Carolin Schäfer, Leiterin des Schlossmuseums Sondershausen, hat darauf eine klare Antwort: "Das Original ist und bleibt das Original." In einer so schnelllebigen, digitalen Zeit wie unserer, in der jeder alles fotografieren kann, würde es zu einem Verschleiß kommen. Menschen würden gezielt ins Museum gehen, um etwas Echtes zu sehen. Die Präsentation von Originalwerken sei zudem der primäre Auftrag von Museen.
Das Original, das man im Museum sehen kann, das ist unser Auftrag.
Carolin Schäfer, Leiterin Schlossmuseum Sondershausen
Originale weiterhin bedeutsam für Museen
Ähnlich sehen das auch viele andere Museen in Sachsen, Sachsen-Anhalt und Thüringen. Das geht aus einer Befragung von MDR KULTUR und dem Meinungsbarometer MDRfragt unter den mittleren und großen mitteldeutschen Kunstmuseen hervor. 42 Prozent der befragten Einrichtungen sind der Meinung, dass Originalwerke zukünftig gleichbedeutend für Museen bleiben werden. Über die Hälfte von ihnen glaubt, dass das Original sogar an Bedeutung gewinnen wird.

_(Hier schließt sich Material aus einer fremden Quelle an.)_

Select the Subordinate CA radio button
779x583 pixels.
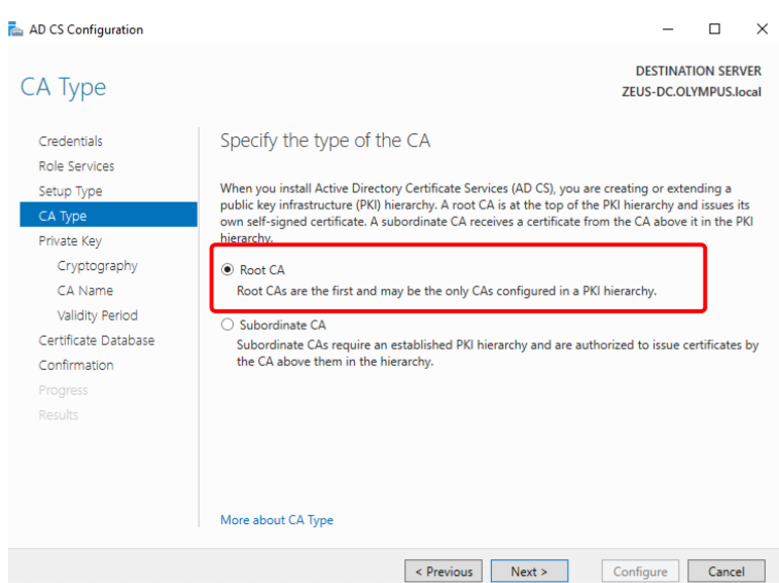(228, 325)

In der Friedenstein Stiftung in Gotha spielt das Original eine ganz besondere Rolle. Viele der Sammlungsstücke sind zu Zeiten des Zweiten Weltkriegs verloren gegangen, etwa durch Abstransporte, unrechtmäßige Verkäufe oder Diebstahl. Wenn die Originale dann teils nach vielen Jahrzehnten ihren Weg zurück in das Herzogliche Museum der Stiftung finden, sei das ein ganz besonderer Moment, sagt Susanne Finne-Hörr, Pressesprecherin der Friedenstein Stiftung.

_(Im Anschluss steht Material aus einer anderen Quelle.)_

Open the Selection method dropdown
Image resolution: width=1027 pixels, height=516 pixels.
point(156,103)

Erst vor kurzem feierte das Museum die Rückkehr des Werkes "Heiliger Gregorius von Nazianz" des flämischen Malers Peter Paul Rubens. Fast 80 Jahre war es aus dem Museum verschwunden. Das hinterlässt Eindruck – beim Museumspublikum und seinen Mitarbeitenden, so Susanne Finne-Hörr. "Wenn dann unsere Jungs aus dem Depot mit ihren weißen Handschuhen kommen und dieses Werk dann ganz vorsichtig herausheben – da kriegt man Gänsehaut." Auf diese Weise würden Museumsgäste den Wert von Originalwerken und ihren ganz individuellen Geschichten erkennen.

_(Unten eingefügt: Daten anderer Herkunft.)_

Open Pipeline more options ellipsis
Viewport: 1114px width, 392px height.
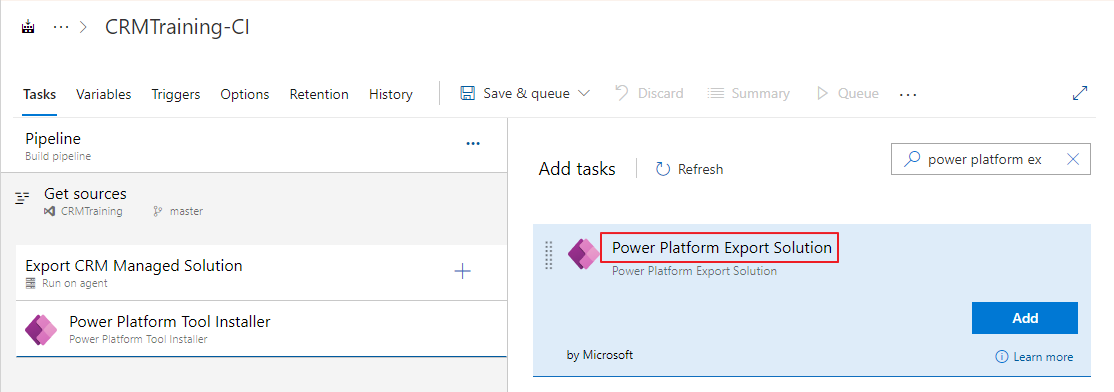(473, 143)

Vielen Museumsgästen reichen auch Nachbildungen
Aber ist dem wirklich so? In einer Umfrage des Meinungsbarometers MDRfragt unter mehr als 19.000 potenziellen Museumsgästen gab fast die Hälfte an, ihnen würden auch Nachbildungen und Repliken im Museum genügen. Carolin Schäfer vom Schlossmuseum Sondershausen kann das nur in Teilen nachvollziehen. Vor allem digitale Nachbildungen von Werken könnten Museumsgäste höchstens neugierig auf das Original machen. Nur vor Ort könnten sie dann die Exponate in all ihren Facetten erleben, argumentiert sie.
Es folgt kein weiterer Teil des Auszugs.